--- Material to process ---

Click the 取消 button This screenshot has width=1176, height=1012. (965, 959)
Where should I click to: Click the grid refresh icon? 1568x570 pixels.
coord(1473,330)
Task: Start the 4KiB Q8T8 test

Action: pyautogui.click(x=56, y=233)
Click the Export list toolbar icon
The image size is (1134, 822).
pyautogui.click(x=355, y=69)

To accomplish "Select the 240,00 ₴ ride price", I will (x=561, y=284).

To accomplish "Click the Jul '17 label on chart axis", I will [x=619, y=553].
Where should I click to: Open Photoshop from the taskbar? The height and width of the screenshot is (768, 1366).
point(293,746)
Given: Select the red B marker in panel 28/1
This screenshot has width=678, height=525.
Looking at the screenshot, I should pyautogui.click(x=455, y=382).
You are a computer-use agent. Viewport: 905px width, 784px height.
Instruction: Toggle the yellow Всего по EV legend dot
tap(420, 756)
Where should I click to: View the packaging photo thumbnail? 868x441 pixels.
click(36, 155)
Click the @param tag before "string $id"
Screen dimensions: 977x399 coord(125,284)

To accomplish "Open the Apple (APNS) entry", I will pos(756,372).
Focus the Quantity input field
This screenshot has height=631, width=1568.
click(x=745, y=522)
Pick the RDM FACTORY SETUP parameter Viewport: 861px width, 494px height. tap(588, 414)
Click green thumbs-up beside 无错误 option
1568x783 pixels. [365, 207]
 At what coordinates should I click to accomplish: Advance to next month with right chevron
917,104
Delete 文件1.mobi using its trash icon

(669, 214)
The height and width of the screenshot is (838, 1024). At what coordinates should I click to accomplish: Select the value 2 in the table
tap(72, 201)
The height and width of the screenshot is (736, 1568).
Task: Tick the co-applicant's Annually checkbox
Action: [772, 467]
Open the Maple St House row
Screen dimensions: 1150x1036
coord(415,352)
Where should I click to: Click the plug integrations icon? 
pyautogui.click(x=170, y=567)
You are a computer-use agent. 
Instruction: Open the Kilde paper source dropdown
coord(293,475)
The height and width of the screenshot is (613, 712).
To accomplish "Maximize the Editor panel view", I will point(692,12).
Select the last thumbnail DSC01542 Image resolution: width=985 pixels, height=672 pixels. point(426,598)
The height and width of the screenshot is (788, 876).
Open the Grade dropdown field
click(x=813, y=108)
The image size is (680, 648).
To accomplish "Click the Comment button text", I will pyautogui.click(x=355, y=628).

---

Task: Starting from the line that contains "Select the last", give again every line to the last line of the data, exactly. Include nothing else.

Response area:
Select the last thumbnail DSC01542 Image resolution: width=985 pixels, height=672 pixels. point(426,598)
The height and width of the screenshot is (788, 876).
Open the Grade dropdown field
click(x=813, y=108)
The image size is (680, 648).
To accomplish "Click the Comment button text", I will pyautogui.click(x=355, y=628).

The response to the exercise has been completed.